[Opening DATASET section]

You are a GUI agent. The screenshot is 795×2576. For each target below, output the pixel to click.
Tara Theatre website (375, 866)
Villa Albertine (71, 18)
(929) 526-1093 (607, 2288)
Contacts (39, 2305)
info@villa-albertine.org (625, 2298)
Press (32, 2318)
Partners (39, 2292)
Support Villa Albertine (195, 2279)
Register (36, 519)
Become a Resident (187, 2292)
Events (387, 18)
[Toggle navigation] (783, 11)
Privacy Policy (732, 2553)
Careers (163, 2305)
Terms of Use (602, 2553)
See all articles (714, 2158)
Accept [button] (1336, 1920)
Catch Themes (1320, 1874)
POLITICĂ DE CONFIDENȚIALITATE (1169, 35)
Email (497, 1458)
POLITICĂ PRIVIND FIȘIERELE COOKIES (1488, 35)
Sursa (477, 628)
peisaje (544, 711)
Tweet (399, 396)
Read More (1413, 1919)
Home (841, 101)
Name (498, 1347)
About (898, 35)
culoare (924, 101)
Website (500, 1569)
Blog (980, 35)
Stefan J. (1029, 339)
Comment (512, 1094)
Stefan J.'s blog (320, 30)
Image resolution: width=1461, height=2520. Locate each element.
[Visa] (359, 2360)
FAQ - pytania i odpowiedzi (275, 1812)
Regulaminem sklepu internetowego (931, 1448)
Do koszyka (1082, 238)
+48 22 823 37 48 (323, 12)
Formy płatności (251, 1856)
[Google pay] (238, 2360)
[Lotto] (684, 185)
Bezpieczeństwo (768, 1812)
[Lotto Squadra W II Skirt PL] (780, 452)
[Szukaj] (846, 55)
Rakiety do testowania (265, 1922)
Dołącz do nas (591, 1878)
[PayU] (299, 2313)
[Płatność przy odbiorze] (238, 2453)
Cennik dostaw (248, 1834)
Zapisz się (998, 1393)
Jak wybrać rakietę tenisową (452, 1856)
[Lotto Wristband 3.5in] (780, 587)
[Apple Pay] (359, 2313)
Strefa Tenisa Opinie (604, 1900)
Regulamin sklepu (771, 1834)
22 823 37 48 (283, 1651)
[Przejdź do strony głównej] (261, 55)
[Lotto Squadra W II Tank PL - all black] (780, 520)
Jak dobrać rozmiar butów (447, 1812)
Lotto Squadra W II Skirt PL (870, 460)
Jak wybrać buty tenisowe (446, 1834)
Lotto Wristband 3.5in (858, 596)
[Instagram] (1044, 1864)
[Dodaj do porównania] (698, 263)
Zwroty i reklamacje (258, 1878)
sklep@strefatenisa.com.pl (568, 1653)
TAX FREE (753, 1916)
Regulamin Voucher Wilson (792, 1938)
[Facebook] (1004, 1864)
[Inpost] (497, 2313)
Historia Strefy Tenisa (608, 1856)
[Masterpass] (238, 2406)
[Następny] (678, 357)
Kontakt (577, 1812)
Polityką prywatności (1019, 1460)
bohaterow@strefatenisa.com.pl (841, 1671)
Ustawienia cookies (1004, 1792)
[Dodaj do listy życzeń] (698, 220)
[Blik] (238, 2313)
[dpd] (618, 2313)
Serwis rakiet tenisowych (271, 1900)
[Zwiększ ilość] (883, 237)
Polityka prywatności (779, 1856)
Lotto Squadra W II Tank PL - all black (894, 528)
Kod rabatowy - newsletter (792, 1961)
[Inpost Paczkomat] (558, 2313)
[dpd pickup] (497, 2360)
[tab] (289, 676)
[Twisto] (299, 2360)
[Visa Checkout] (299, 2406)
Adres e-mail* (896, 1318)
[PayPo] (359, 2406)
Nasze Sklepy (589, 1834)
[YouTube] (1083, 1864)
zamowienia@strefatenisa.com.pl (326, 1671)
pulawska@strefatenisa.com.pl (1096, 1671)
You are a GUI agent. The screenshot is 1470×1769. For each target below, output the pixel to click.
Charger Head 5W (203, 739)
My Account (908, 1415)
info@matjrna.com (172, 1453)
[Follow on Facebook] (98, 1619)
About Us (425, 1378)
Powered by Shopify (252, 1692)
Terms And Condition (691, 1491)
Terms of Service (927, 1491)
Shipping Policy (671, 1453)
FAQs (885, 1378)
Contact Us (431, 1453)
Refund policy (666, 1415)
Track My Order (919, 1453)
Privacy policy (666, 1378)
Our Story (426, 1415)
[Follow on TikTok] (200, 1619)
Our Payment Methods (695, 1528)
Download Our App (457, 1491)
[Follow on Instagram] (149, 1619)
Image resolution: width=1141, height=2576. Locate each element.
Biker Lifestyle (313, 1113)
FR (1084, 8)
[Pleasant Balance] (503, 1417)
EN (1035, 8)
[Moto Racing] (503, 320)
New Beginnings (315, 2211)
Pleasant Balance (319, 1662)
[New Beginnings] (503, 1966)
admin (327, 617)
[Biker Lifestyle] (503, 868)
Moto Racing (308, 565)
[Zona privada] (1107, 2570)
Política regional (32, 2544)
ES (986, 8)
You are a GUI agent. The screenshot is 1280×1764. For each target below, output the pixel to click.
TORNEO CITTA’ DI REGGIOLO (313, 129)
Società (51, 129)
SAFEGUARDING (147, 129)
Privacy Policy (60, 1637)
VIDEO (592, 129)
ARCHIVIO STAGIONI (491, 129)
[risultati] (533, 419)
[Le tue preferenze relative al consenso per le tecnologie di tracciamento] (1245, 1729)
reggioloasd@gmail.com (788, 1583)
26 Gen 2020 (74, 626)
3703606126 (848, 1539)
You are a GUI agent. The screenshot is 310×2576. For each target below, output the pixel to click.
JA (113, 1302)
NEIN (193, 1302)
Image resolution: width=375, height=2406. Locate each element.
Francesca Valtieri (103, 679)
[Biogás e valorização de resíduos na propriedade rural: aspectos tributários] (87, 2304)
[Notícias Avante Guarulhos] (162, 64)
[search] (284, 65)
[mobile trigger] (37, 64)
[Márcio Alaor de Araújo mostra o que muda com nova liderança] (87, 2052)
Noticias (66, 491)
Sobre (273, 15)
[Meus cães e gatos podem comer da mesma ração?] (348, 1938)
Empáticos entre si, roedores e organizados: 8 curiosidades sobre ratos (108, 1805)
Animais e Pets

[Closing DATASET section]

Give every line above again, word for word.

RESPONSE BELOW:
You are a GUI agent. The screenshot is 795×2576. For each target below, output the pixel to click.
Tara Theatre website (375, 866)
Villa Albertine (71, 18)
(929) 526-1093 (607, 2288)
Contacts (39, 2305)
info@villa-albertine.org (625, 2298)
Press (32, 2318)
Partners (39, 2292)
Support Villa Albertine (195, 2279)
Register (36, 519)
Become a Resident (187, 2292)
Events (387, 18)
[Toggle navigation] (783, 11)
Privacy Policy (732, 2553)
Careers (163, 2305)
Terms of Use (602, 2553)
See all articles (714, 2158)
Accept [button] (1336, 1920)
Catch Themes (1320, 1874)
POLITICĂ DE CONFIDENȚIALITATE (1169, 35)
Email (497, 1458)
POLITICĂ PRIVIND FIȘIERELE COOKIES (1488, 35)
Sursa (477, 628)
peisaje (544, 711)
Tweet (399, 396)
Read More (1413, 1919)
Home (841, 101)
Name (498, 1347)
About (898, 35)
culoare (924, 101)
Website (500, 1569)
Blog (980, 35)
Stefan J. (1029, 339)
Comment (512, 1094)
Stefan J.'s blog (320, 30)
Image resolution: width=1461, height=2520. Locate each element.
[Visa] (359, 2360)
FAQ - pytania i odpowiedzi (275, 1812)
Regulaminem sklepu internetowego (931, 1448)
Do koszyka (1082, 238)
+48 22 823 37 48 (323, 12)
Formy płatności (251, 1856)
[Google pay] (238, 2360)
[Lotto] (684, 185)
Bezpieczeństwo (768, 1812)
[Lotto Squadra W II Skirt PL] (780, 452)
[Szukaj] (846, 55)
Rakiety do testowania (265, 1922)
Dołącz do nas (591, 1878)
[PayU] (299, 2313)
[Płatność przy odbiorze] (238, 2453)
Cennik dostaw (248, 1834)
Zapisz się (998, 1393)
Jak wybrać rakietę tenisową (452, 1856)
[Lotto Wristband 3.5in] (780, 587)
[Apple Pay] (359, 2313)
Strefa Tenisa Opinie (604, 1900)
Regulamin sklepu (771, 1834)
22 823 37 48 (283, 1651)
[Przejdź do strony głównej] (261, 55)
[Lotto Squadra W II Tank PL - all black] (780, 520)
Jak dobrać rozmiar butów (447, 1812)
Lotto Squadra W II Skirt PL (870, 460)
Jak wybrać buty tenisowe (446, 1834)
Lotto Wristband 3.5in (858, 596)
[Instagram] (1044, 1864)
[Dodaj do porównania] (698, 263)
Zwroty i reklamacje (258, 1878)
sklep@strefatenisa.com.pl (568, 1653)
TAX FREE (753, 1916)
Regulamin Voucher Wilson (792, 1938)
[Facebook] (1004, 1864)
[Inpost] (497, 2313)
Historia Strefy Tenisa (608, 1856)
[Masterpass] (238, 2406)
[Następny] (678, 357)
Kontakt (577, 1812)
Polityką prywatności (1019, 1460)
bohaterow@strefatenisa.com.pl (841, 1671)
Ustawienia cookies (1004, 1792)
[Dodaj do listy życzeń] (698, 220)
[Blik] (238, 2313)
[dpd] (618, 2313)
Serwis rakiet tenisowych (271, 1900)
[Zwiększ ilość] (883, 237)
Polityka prywatności (779, 1856)
Lotto Squadra W II Tank PL - all black (894, 528)
Kod rabatowy - newsletter (792, 1961)
[Inpost Paczkomat] (558, 2313)
[dpd pickup] (497, 2360)
[tab] (289, 676)
[Twisto] (299, 2360)
[Visa Checkout] (299, 2406)
Adres e-mail* (896, 1318)
[PayPo] (359, 2406)
Nasze Sklepy (589, 1834)
[YouTube] (1083, 1864)
zamowienia@strefatenisa.com.pl (326, 1671)
pulawska@strefatenisa.com.pl (1096, 1671)
You are a GUI agent. The screenshot is 1470×1769. For each target below, output the pixel to click.
Charger Head 5W (203, 739)
My Account (908, 1415)
info@matjrna.com (172, 1453)
[Follow on Facebook] (98, 1619)
About Us (425, 1378)
Powered by Shopify (252, 1692)
Terms And Condition (691, 1491)
Terms of Service (927, 1491)
Shipping Policy (671, 1453)
FAQs (885, 1378)
Contact Us (431, 1453)
Refund policy (666, 1415)
Track My Order (919, 1453)
Privacy policy (666, 1378)
Our Story (426, 1415)
[Follow on TikTok] (200, 1619)
Our Payment Methods (695, 1528)
Download Our App (457, 1491)
[Follow on Instagram] (149, 1619)
Image resolution: width=1141, height=2576. Locate each element.
Biker Lifestyle (313, 1113)
FR (1084, 8)
[Pleasant Balance] (503, 1417)
EN (1035, 8)
[Moto Racing] (503, 320)
New Beginnings (315, 2211)
Pleasant Balance (319, 1662)
[New Beginnings] (503, 1966)
admin (327, 617)
[Biker Lifestyle] (503, 868)
Moto Racing (308, 565)
[Zona privada] (1107, 2570)
Política regional (32, 2544)
ES (986, 8)
You are a GUI agent. The screenshot is 1280×1764. For each target below, output the pixel to click.
TORNEO CITTA’ DI REGGIOLO (313, 129)
Società (51, 129)
SAFEGUARDING (147, 129)
Privacy Policy (60, 1637)
VIDEO (592, 129)
ARCHIVIO STAGIONI (491, 129)
[risultati] (533, 419)
[Le tue preferenze relative al consenso per le tecnologie di tracciamento] (1245, 1729)
reggioloasd@gmail.com (788, 1583)
26 Gen 2020 (74, 626)
3703606126 (848, 1539)
You are a GUI agent. The screenshot is 310×2576. For each target below, output the pixel to click.
JA (113, 1302)
NEIN (193, 1302)
Image resolution: width=375, height=2406. Locate each element.
Francesca Valtieri (103, 679)
[Biogás e valorização de resíduos na propriedade rural: aspectos tributários] (87, 2304)
[Notícias Avante Guarulhos] (162, 64)
[search] (284, 65)
[mobile trigger] (37, 64)
[Márcio Alaor de Araújo mostra o que muda com nova liderança] (87, 2052)
Noticias (66, 491)
Sobre (273, 15)
[Meus cães e gatos podem comer da mesma ração?] (348, 1938)
Empáticos entre si, roedores e organizados: 8 curiosidades sobre ratos (108, 1805)
Animais e Pets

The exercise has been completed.